Hi, all. I'm newish and hope it's ok that I post here. But I'm heading into a tough time over the holidays and based on reading through this thread, this is the only place I wanted to hear from. Sorry but...I think this post might get long.
I'm separated from WH and haven't seen him since my birthday in August when he got on a plane, just over two months out from DDay. He's working overseas and the fam was supposed to accompany him...but that was before DDay. I elected not to leave our close family and friends and travel to aforeign country with someone who lied and betrayed me.
I quit our teleconference MC at the end of October because instead of remorse I was getting anger and blame, and it was dragging me down. He asked if I wanted D and I said yes. I still talk to him every weekend about kids, finances, etc. It's civil, even friendly, and fake. Now he's coming home for two weeks to spend the holidays with the kids. He flies in Friday night, his mom is picking him up, and then he's staying in our home from the second night on, probably on an air mattress.
So I'm a mess.
I've spent most of my paid time off taking care of the kids while he's been gone, so I won't be home except actual holidays/eves and weekends. This is good because I can stay away from him, but it really is creeping me out that he's going to be in my house, my space, with our kids and have free rein. NO idea how I'm going to concentrate and be productive at work.
He has covert narc tendencies, is very conflict avoidant, but I sense anger and contempt when I'm not meeting his expectations. it's uncomfortable to be around him. For the time he was here after DDay he would follow me around and "make" me hug him. He would say vaguely creepy things like, "I feel like I can't bring up any issues because it will just make things worse," like he has major secret issues with me (who knows). After he left he tried to force me and guilt me into doing generic positive marriage exercises with him, I assume to make me say nice things about him. Yes, he read "How to help your spouse heal" and "not just friends," and generally performed the actions and said the words they told him to.

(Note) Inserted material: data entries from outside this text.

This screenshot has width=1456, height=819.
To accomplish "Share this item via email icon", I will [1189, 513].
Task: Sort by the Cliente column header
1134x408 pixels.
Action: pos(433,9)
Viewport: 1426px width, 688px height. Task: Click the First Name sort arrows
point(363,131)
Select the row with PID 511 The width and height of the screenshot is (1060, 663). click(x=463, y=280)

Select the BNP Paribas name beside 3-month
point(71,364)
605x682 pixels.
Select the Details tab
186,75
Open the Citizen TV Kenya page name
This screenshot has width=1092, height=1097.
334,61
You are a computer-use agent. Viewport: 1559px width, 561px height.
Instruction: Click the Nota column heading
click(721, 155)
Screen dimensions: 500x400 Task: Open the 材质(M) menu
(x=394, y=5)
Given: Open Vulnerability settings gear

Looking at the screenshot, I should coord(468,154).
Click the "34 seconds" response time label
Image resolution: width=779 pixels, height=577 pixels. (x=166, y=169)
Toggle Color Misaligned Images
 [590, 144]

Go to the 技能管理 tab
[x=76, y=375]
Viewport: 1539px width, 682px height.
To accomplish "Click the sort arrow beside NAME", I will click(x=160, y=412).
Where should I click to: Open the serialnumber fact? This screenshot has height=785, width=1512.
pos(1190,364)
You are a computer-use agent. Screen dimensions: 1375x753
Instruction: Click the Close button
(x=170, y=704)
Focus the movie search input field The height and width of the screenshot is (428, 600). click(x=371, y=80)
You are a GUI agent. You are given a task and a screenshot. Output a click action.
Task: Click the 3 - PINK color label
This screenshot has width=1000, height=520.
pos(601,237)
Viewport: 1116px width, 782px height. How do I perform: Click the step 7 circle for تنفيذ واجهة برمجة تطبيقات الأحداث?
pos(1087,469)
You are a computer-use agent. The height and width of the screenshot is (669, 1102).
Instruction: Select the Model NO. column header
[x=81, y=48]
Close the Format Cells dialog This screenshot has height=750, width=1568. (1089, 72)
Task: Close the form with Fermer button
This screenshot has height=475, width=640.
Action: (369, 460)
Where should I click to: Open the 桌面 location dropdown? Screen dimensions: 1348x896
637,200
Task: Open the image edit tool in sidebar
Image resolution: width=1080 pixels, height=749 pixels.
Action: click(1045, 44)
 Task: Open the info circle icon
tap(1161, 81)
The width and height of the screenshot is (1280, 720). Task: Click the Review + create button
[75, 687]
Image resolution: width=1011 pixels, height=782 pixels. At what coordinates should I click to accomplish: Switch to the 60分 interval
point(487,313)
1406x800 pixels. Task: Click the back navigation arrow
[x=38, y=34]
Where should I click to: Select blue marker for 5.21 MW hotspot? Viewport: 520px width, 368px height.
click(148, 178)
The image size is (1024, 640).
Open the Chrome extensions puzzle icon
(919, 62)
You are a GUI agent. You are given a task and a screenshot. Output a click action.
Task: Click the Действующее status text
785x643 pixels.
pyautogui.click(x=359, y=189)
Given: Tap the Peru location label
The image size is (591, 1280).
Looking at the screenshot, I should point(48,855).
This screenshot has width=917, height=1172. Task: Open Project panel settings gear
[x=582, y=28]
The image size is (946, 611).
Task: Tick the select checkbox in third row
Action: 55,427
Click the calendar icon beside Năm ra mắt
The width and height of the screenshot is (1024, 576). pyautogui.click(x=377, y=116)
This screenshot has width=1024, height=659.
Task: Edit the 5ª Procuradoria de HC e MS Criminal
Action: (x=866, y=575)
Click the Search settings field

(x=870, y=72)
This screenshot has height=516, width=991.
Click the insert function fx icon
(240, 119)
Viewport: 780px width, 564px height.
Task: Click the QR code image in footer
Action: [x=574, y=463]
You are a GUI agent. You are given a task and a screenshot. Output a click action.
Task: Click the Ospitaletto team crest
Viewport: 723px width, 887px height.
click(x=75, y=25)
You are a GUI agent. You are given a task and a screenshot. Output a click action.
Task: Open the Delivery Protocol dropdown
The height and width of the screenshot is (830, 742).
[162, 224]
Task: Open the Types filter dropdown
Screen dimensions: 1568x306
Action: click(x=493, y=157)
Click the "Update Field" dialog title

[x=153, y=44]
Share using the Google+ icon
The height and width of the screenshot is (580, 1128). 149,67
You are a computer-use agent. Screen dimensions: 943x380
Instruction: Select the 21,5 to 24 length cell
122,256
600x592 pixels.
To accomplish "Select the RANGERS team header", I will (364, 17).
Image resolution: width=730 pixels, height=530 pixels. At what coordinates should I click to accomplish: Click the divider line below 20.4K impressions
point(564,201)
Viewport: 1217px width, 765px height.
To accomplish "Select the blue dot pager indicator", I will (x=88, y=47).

After he left the blame and entitlement crept back in. Now, I have no idea if it's going to be more of the same manipulative-seeming tactics (and who knows, it could all be sincere and I'm just paranoid)....or will it be the discard.
I'm no angel myself, got a few years of CoD resentment under my belt. But I'm getting better with the help of my IC.
I've 180'd pretty hard for about two months now but that's pretty easy when he's not here and there's an 8 hour time difference. Since I said I want to D, he seems like he's trying to 180 ME. Joining a softball team, being over involved with the church (all new stuff), no more daily emails about what he's doing. I think he may be trying to punish me but it's kind of just back to similar contact to what we've had throughout our marriage, so no pain here. Worrying about what he's planning though...doing lots of that.
This is getting so so long. So let's just see: what do you think I should do? I know I don't owe him anything, but should I reiterate to the father of my children what I would need to stay with him, and why I am moving to D? He acts like he doesn't get it, but do I even want to get into that fight? Should I just maintain the 180 and not answer his questions? Should I get him a polygraph for Christmas, or use the opportunity while he's here to try to get more information, or give him another chance to come clean? (note: he's been in IC I suspect at least one prior EA/PA and he has training that could help him beat a poly.) Should I call my attorney and have him served over the holiday, and risk exposing my kids to an ugly reaction? (note: I don't think he believes I will follow through, at least not so decisively.)
So many options, so little time. The only thing I've decided for sure is that I will send him an email the day before he arrives, saying to please not touch me or expect me to touch him. He will be mad but, tough cookies. I can't take any more creepy hugs. Oh and I've hidden my paper and electronic documents, valuables, and the kids' passports. Ok so maybe I'm a little paranoid.
Well nice to "meet" you amazing ladies, even if it's while I'm a bit of a nervous wreck. Hope all your holiday preparations or lack thereof are going beautifully. I put up all the lights we own, all over the front of the house. I'm pretty proud of it. Merry shitmas! It's gonna be a good one, I can just tell.